-------- Texto fornecido --------

Elon Musk também marcou presença nos noticiários quando o assunto é exploração espacial. A sua empresa SpaceX continua na vanguarda da inovação das viagens organizadas pela iniciativa privada. Em maio, foi realizado o primeiro voo tripulado para a Estação Espacial Internacional, inaugurando uma nova era de missões orbitais norte-americanas, desde a extinção do programa dos ônibus espaciais em 2011. A façanha foi repetida em novembro e tudo indica que a NASA irá se tornar cliente assídua da SpaceX.

A mesma empresa também apresentou com sucesso uma nova linhagem de foguetes reutilizáveis e estreou sua “constelação de satélites” em 2020.

Entretanto, a empresa de Musk não está sozinha lá em cima. Enquanto seus voos se limitam à órbita terrestre no presente momento, a NASA prepara seu projeto para Marte com testes bem-sucedidos do veículo Perseverance e do helicóptero Ingenuity. Do outro lado do Atlântico, a Agência Espacial Europeia lançou a sonda Solar Orbiter para estudar o nosso Sol. A China não ficou para trás e realizou a primeira missão robótica para a superfície lunar, recolhendo amostras de solo e retornando.

-------- Dados de entrada --------

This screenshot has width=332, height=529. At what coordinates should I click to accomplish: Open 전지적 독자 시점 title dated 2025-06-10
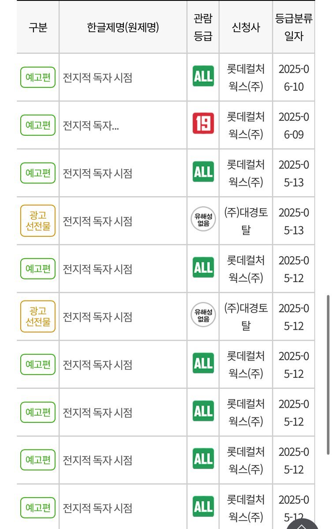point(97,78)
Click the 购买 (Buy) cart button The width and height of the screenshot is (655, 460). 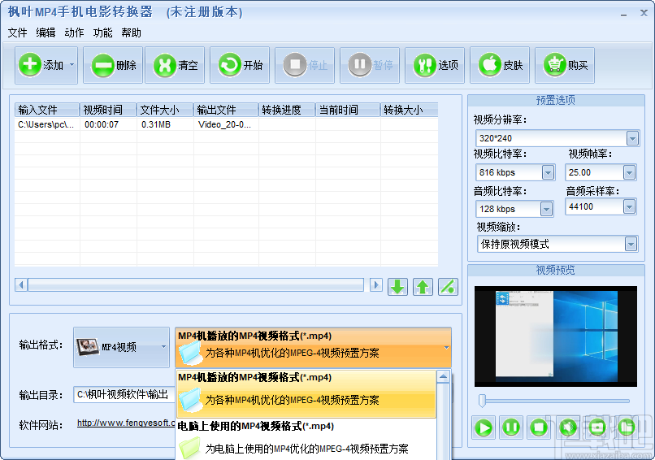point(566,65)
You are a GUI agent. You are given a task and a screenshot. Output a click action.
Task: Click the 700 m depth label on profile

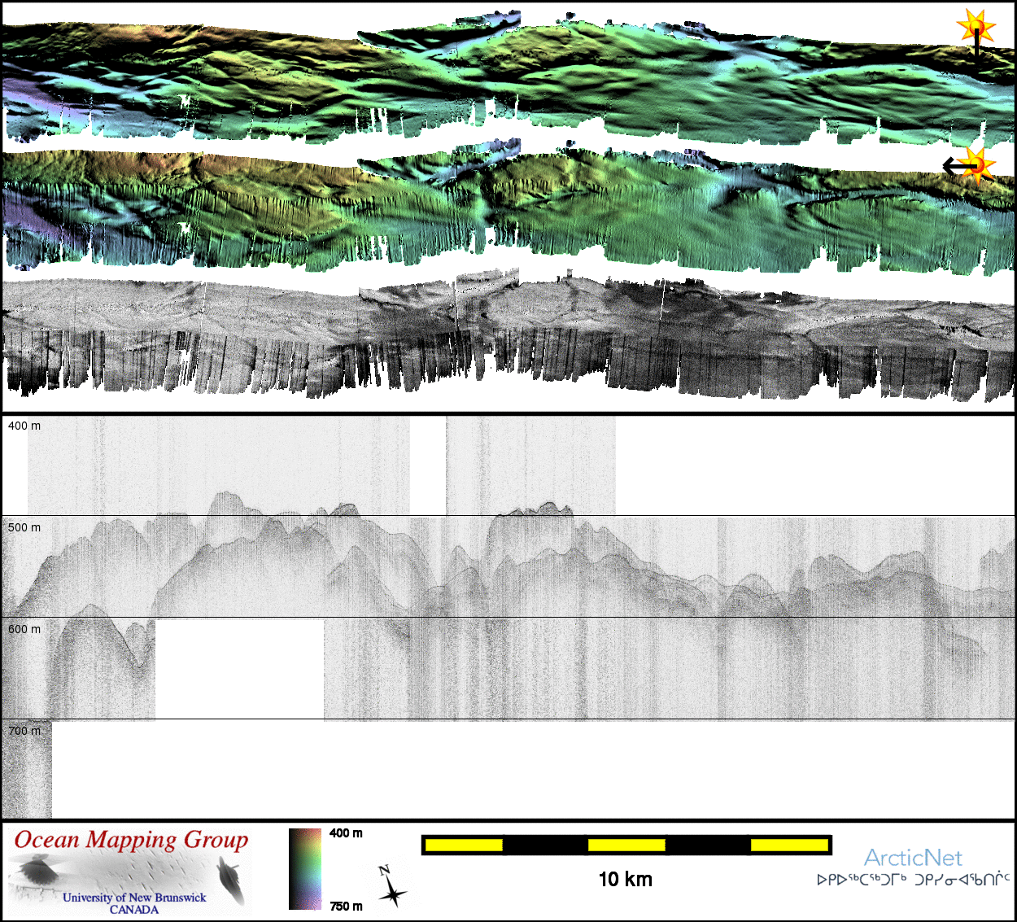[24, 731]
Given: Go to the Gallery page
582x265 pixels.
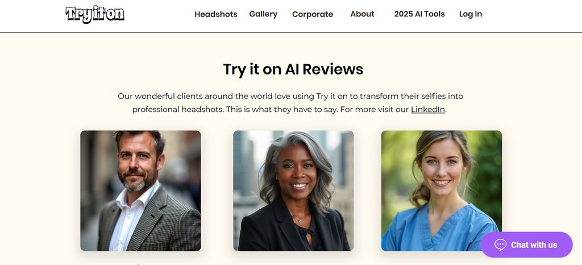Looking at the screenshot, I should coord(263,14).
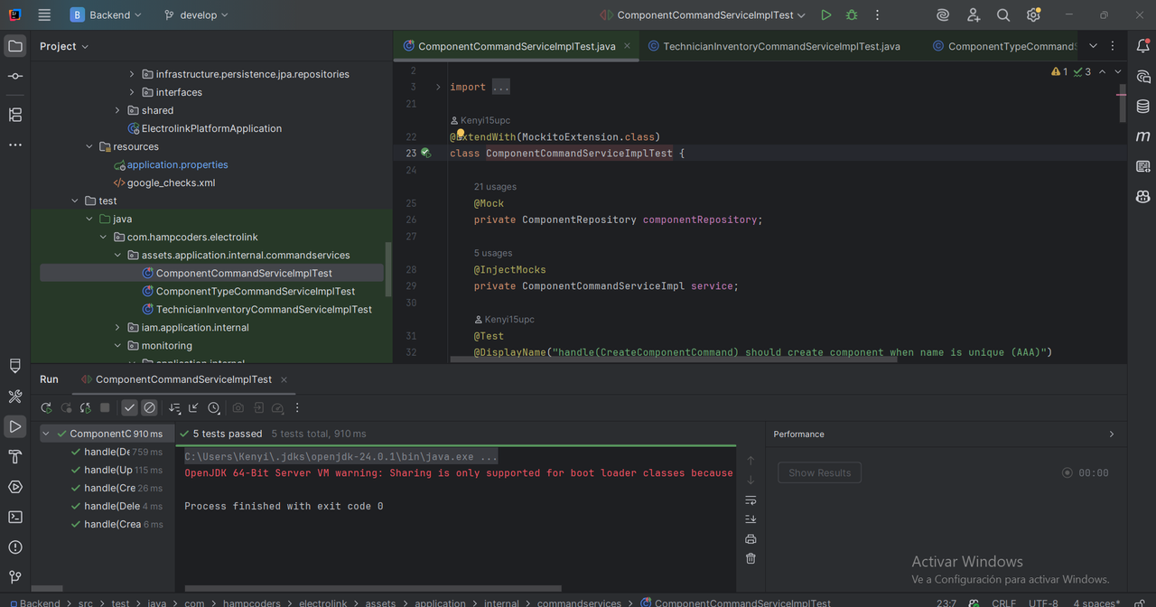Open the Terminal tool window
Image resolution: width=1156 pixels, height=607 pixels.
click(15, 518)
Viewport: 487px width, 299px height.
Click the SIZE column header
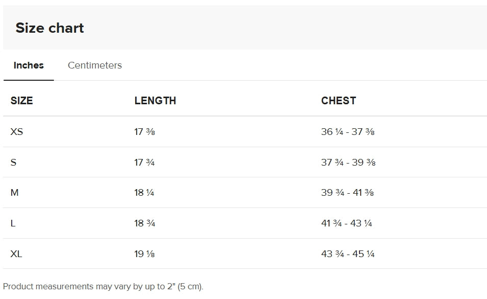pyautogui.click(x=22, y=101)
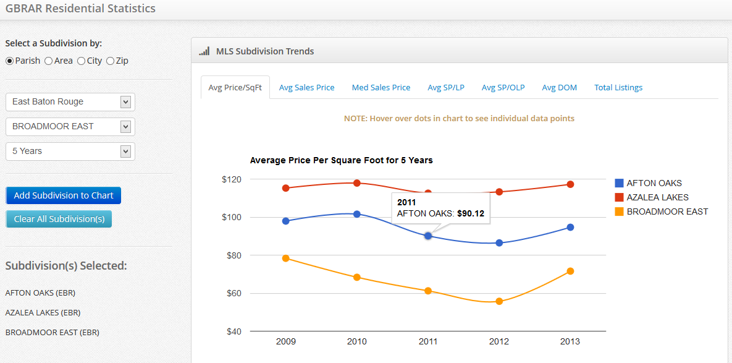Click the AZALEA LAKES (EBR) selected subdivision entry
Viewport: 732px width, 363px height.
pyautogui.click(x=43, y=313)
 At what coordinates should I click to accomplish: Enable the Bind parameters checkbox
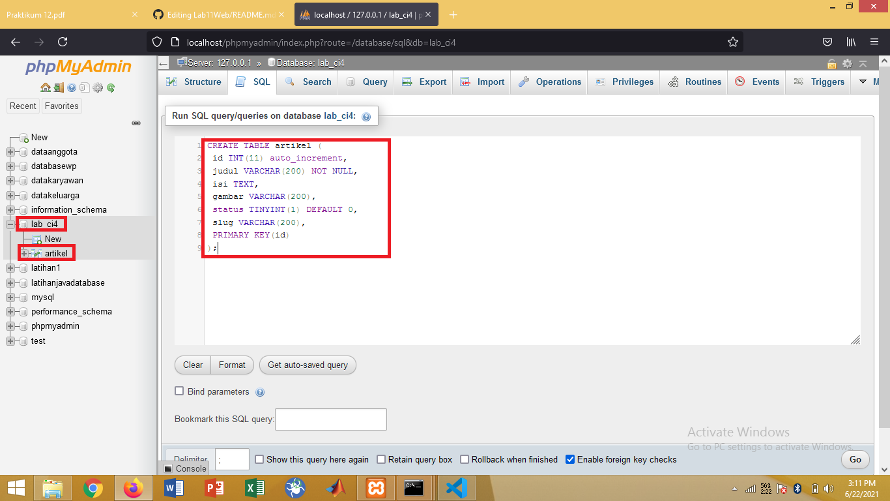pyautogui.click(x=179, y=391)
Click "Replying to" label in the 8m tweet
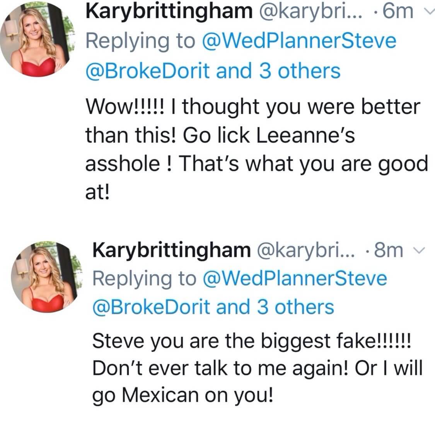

--------

__Explore o material__:
[A] Liste os nomes próprios de todos os veículos, helicópteros e sondas espaciais mencionados no texto sobre exploração espacial.
[B] Segundo o texto sobre exploração espacial, em que ano terminou o programa dos ônibus espaciais?
[C] Escreva a continuação do texto sobre exploração espacial, começando logo após a última frase.
As entradas não são necessárias para realizar nenhuma tarefa.

__Respostas às tarefas__:
[A] Perseverance, Ingenuity, Solar Orbiter

[B] Em 2011.

[C]
Jogos eletrônicos

Em meio ao horror da pandemia e a prática do isolamento como estratégia de contenção, os jogos eletrônicos se mostraram um alento em um ano em que o cinema, espetáculos musicais, esportes e outros eventos ao vivo se tornaram um perigo para a saúde. A indústria dos games cresceu 20% seu faturamento em relação a 2019, em parte por causa do aumento da venda de jogos, mas também devido ao lançamento de uma nova geração de consoles.

O cenário favoreceu a explosão de popularidade de títulos fáceis de aprender e competitivos, como Among Us e Fall Guys, mas também houve espaço para o denso e platinado The Last of Us Part II em 2020.

A Sony colocou no mercado seu PlayStation 5, com poucos dias de diferença em relação ao concorrente Xbox Series X, da Microsoft. É o surgimento de uma nova geração, que costuma renovar toda a indústria com um hardware mais atualizado. Para os brasileiros, o preço ainda está bastante salgado, mas isso não impediu que os consoles sumissem das lojas devido à alta demanda no final do ano.

A(s) vacina(s)

Ainda assim, nenhum feito tecnológico de 2020 foi maior do que o surgimento de vacinas candidatas a conter a pandemia do novo coronavírus. Historicamente, o tempo de desenvolvimento de uma vacina desse calibre é de cerca de cinco anos. Elas são o resultado da combinação de diversos fatores que não costumam se alinhar facilmente, como pesquisas laboratoriais bem-sucedidas, testagem animal, recrutamento dos voluntários, vacinação, monitoramento dos resultados, avaliação dos órgãos regulatórios etc.

Entretanto, em menos de 12 meses, as pesquisas produziram nem uma, nem duas, mas diversas vacinas que apresentam uma resposta imunológica dentro do desejado.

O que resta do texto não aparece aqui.